» Exercise: Look through the listing and locate every line containing the word "Send"; copy those lines.

» Material for this task:
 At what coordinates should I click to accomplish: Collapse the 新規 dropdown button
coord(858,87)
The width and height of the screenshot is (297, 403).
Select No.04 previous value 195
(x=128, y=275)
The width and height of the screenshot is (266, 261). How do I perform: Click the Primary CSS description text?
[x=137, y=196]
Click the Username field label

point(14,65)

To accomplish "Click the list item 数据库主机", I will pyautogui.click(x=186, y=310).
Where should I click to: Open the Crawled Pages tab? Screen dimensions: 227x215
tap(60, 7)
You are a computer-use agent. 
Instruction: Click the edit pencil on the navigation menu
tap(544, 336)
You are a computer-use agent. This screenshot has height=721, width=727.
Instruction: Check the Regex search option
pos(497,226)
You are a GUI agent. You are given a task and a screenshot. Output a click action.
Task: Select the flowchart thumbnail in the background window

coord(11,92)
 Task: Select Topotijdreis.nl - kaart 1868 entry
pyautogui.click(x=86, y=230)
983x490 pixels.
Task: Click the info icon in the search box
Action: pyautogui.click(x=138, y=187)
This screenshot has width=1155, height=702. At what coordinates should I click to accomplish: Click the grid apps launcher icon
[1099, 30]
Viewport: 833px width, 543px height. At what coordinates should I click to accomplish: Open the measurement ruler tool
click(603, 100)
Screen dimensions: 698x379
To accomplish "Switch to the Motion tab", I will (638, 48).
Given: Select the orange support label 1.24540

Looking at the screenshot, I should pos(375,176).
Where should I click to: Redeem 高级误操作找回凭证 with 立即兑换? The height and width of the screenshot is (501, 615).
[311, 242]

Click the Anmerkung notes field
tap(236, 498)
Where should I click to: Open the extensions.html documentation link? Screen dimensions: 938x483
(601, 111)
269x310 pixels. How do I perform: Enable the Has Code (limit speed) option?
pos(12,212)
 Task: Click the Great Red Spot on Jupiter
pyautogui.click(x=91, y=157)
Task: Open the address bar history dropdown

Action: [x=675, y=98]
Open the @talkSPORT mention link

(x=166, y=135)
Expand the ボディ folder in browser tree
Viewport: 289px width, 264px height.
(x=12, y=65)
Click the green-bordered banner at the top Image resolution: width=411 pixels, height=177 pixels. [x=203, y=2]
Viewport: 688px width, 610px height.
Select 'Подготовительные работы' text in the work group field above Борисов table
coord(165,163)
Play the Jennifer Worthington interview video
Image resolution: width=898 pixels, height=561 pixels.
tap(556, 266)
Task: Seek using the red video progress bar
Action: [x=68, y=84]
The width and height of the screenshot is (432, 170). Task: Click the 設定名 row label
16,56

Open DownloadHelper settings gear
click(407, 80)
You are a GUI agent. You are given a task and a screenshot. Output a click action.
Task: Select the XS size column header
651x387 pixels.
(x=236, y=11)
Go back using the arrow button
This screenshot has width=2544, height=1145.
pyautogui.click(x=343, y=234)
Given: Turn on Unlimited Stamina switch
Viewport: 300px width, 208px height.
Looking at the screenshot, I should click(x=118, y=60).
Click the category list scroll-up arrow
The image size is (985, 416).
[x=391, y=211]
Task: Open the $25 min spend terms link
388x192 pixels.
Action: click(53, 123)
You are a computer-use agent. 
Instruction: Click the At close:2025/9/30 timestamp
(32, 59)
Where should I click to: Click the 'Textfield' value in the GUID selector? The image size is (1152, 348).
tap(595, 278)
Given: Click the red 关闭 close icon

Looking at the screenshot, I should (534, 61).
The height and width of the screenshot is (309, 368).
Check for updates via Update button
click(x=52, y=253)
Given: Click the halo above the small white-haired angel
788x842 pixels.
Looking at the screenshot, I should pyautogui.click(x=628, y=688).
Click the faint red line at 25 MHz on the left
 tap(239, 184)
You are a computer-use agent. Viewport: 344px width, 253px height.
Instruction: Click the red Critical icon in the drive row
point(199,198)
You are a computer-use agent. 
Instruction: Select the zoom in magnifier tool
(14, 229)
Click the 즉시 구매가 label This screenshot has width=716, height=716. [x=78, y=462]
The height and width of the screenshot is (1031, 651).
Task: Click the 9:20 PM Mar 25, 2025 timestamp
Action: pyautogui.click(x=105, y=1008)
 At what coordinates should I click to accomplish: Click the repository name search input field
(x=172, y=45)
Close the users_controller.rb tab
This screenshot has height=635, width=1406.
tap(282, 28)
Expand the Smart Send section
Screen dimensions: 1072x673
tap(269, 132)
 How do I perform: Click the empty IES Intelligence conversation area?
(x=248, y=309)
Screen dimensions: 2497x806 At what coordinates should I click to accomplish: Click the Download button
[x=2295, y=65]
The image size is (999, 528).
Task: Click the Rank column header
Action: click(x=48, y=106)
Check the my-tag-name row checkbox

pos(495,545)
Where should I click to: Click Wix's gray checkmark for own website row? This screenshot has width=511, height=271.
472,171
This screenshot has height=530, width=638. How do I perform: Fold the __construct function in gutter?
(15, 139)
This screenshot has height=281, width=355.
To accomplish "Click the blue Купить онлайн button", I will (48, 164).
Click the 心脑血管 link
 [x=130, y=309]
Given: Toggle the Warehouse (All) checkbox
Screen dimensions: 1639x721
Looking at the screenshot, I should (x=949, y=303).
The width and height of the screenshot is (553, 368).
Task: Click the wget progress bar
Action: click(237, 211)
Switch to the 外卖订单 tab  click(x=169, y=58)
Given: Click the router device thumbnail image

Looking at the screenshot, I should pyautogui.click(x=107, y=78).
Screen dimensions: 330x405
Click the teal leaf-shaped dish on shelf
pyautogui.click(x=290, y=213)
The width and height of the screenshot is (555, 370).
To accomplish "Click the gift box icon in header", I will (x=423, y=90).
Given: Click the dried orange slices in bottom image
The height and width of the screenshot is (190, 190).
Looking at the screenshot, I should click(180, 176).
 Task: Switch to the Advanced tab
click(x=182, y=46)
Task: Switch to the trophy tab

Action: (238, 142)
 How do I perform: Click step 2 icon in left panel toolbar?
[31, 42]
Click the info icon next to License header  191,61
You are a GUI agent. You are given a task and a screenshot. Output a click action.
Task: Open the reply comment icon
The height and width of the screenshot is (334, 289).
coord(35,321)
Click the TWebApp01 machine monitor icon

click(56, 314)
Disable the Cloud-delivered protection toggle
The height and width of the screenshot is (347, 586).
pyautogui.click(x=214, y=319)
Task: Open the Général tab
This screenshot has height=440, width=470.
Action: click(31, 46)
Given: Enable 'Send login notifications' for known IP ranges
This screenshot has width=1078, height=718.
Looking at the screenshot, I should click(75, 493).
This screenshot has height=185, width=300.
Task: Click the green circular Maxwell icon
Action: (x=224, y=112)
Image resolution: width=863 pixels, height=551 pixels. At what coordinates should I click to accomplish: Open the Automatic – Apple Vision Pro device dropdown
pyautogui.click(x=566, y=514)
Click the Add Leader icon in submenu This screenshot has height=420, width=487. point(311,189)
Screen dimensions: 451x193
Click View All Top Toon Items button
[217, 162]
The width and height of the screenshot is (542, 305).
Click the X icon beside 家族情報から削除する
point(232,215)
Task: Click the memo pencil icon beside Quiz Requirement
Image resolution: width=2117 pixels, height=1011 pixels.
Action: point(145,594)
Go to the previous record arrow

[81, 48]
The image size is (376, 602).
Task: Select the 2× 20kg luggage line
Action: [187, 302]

» Solution to this problem:
Expand the Smart Send section
Given: Enable 'Send login notifications' for known IP ranges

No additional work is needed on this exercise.